Start of Exercise inputs

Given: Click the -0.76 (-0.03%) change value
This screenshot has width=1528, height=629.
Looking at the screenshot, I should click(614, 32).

End of Exercise inputs
Start of Exercise inputs

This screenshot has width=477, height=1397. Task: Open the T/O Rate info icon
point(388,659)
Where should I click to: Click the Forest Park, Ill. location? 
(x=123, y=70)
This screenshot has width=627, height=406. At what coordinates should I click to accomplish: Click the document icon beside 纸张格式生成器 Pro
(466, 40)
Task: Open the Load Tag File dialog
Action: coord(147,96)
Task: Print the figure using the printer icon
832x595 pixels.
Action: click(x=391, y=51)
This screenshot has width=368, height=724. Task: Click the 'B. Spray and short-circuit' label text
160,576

End of Exercise inputs
Start of Exercise inputs

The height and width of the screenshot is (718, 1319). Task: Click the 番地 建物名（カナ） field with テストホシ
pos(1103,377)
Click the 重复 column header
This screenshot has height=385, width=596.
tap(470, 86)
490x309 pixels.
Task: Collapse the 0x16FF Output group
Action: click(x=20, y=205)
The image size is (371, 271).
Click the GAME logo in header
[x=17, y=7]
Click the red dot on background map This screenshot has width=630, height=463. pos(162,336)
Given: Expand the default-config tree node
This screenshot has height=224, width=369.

End of Exercise inputs

• **Task directions**: Among the records, find each line where the word "Given" occurs, and copy it.

• **Solution to the exercise**:
Given: Click the -0.76 (-0.03%) change value
Given: Expand the default-config tree node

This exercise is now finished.